KTM 1290 Super Duke R Motorcycle Review: Unleashing the Power

In the moments before an epic battle between the characters Goku and Frieza of Dragon Ball Z Kai, Frieza (the bad guy) taunts Goku (the good guy) and fires off a volley of energy blasts. None, however, faze Goku. In that moment, Goku stares Frieza down and delivers, “I am the warrior you’ve heard of in the legends, pure of heart and awakened by fury. That’s what I am. I am the Super Saiyan!” Goku becomes enveloped in a fiery energy and his power is magnified 10,000 times.

In context, Frieza is tarmac, and Goku the KTM 1290 Super Duke R.

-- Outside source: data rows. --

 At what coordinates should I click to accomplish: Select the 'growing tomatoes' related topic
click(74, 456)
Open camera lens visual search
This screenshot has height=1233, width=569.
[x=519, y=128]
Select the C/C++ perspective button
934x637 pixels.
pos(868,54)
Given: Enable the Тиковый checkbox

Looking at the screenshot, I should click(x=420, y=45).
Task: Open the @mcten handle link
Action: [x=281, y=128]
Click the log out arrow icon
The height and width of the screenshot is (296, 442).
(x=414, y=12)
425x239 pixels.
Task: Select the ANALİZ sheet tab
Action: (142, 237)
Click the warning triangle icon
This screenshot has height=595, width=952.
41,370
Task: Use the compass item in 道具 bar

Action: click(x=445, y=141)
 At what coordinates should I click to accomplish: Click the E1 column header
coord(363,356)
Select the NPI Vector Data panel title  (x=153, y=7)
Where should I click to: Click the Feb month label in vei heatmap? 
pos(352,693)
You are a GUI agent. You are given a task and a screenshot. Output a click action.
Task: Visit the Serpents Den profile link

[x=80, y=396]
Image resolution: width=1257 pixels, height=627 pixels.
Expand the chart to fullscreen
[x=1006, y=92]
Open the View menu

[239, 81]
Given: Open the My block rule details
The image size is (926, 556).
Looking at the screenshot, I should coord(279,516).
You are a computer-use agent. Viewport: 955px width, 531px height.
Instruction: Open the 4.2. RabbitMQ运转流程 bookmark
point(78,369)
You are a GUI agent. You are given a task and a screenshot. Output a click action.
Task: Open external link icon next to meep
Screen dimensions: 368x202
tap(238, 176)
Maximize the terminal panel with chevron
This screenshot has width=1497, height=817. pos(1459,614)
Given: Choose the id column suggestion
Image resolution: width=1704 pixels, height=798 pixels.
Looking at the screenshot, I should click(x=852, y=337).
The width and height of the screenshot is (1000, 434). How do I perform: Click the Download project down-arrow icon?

My first experience with KTM’s 1290 Super Duke R came some years ago and suffice it to say, it left an impression. The naked brass-knuckled street fighter was everything I could ever want in a motorcycle. Not only could the Super Duke R handle daily duties thanks to its comfortable upright seating position and soft seat, but when you grabbed your Moto GP super-suit and streaked off toward a great back-road or your local track, you were rewarded with a track-focused monster featuring a power-band similar to the energy unleashed in the heart of a thermonuclear explosion.

And at the end of my time with the last Super Duke R, I’d have said the motorcycle was a perfect specimen. Nothing could be bettered or changed without making it slightly worse. Why mess with excellence? KTM, however, thought otherwise. Late last year, the Austrian manufacturer updated the Super Duke R to feature more power, a new suite of electronic aids and displays, restructured suspension geometry, and some minor changes to the riding ergonomics to make an already powerful Saiyan into the Super Saiyan you see before you. It’s a fierce machine that’ll give your riding the power to decimate all.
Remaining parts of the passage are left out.